▶ WORK ORDER: The whole set of entries is to be restated word for word.

▶ PROVIDED DATA:

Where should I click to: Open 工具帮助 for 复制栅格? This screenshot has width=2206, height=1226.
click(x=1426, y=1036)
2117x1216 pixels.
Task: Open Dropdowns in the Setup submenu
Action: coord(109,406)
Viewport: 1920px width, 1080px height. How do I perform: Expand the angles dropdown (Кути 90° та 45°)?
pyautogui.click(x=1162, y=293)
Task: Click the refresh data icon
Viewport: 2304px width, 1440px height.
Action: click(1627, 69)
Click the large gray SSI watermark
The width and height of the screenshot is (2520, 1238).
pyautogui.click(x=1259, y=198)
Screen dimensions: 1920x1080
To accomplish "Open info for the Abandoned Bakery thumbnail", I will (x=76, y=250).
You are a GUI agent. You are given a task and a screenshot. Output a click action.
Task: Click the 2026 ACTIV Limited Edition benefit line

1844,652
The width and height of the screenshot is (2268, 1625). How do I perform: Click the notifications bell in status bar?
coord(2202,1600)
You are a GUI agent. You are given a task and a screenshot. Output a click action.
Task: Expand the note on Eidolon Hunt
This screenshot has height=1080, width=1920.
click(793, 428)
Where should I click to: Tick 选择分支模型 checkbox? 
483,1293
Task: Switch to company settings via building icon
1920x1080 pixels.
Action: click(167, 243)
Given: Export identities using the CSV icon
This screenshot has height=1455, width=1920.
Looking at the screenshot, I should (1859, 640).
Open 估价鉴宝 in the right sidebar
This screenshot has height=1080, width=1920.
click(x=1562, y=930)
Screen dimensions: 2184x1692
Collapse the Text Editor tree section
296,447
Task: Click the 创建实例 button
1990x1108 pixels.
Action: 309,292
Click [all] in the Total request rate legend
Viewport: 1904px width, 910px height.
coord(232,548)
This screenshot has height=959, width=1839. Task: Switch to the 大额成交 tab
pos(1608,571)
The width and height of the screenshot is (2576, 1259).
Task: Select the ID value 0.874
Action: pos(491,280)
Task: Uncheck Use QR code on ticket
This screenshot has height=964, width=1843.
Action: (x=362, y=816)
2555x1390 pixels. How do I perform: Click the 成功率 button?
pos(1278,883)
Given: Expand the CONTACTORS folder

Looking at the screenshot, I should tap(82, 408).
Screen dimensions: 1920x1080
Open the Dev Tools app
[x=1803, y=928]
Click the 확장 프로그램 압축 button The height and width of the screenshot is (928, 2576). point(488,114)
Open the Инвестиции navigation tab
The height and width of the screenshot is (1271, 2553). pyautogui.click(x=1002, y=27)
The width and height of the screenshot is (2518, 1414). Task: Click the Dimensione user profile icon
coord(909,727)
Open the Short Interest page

▶ RESPONSE:
Where should I click to: Open 工具帮助 for 复制栅格? This screenshot has width=2206, height=1226.
click(x=1426, y=1036)
2117x1216 pixels.
Task: Open Dropdowns in the Setup submenu
Action: coord(109,406)
Viewport: 1920px width, 1080px height. How do I perform: Expand the angles dropdown (Кути 90° та 45°)?
pyautogui.click(x=1162, y=293)
Task: Click the refresh data icon
Viewport: 2304px width, 1440px height.
Action: click(1627, 69)
Click the large gray SSI watermark
The width and height of the screenshot is (2520, 1238).
pyautogui.click(x=1259, y=198)
Screen dimensions: 1920x1080
To accomplish "Open info for the Abandoned Bakery thumbnail", I will (x=76, y=250).
You are a GUI agent. You are given a task and a screenshot. Output a click action.
Task: Click the 2026 ACTIV Limited Edition benefit line

1844,652
The width and height of the screenshot is (2268, 1625). How do I perform: Click the notifications bell in status bar?
coord(2202,1600)
You are a GUI agent. You are given a task and a screenshot. Output a click action.
Task: Expand the note on Eidolon Hunt
This screenshot has height=1080, width=1920.
click(793, 428)
Where should I click to: Tick 选择分支模型 checkbox? 
483,1293
Task: Switch to company settings via building icon
1920x1080 pixels.
Action: click(167, 243)
Given: Export identities using the CSV icon
This screenshot has height=1455, width=1920.
Looking at the screenshot, I should (1859, 640).
Open 估价鉴宝 in the right sidebar
This screenshot has height=1080, width=1920.
click(x=1562, y=930)
Screen dimensions: 2184x1692
Collapse the Text Editor tree section
296,447
Task: Click the 创建实例 button
1990x1108 pixels.
Action: 309,292
Click [all] in the Total request rate legend
Viewport: 1904px width, 910px height.
coord(232,548)
This screenshot has height=959, width=1839. Task: Switch to the 大额成交 tab
pos(1608,571)
The width and height of the screenshot is (2576, 1259).
Task: Select the ID value 0.874
Action: pos(491,280)
Task: Uncheck Use QR code on ticket
This screenshot has height=964, width=1843.
Action: (x=362, y=816)
2555x1390 pixels. How do I perform: Click the 成功率 button?
pos(1278,883)
Given: Expand the CONTACTORS folder

Looking at the screenshot, I should tap(82, 408).
Screen dimensions: 1920x1080
Open the Dev Tools app
[x=1803, y=928]
Click the 확장 프로그램 압축 button The height and width of the screenshot is (928, 2576). point(488,114)
Open the Инвестиции navigation tab
The height and width of the screenshot is (1271, 2553). pyautogui.click(x=1002, y=27)
The width and height of the screenshot is (2518, 1414). Task: Click the Dimensione user profile icon
coord(909,727)
Open the Short Interest page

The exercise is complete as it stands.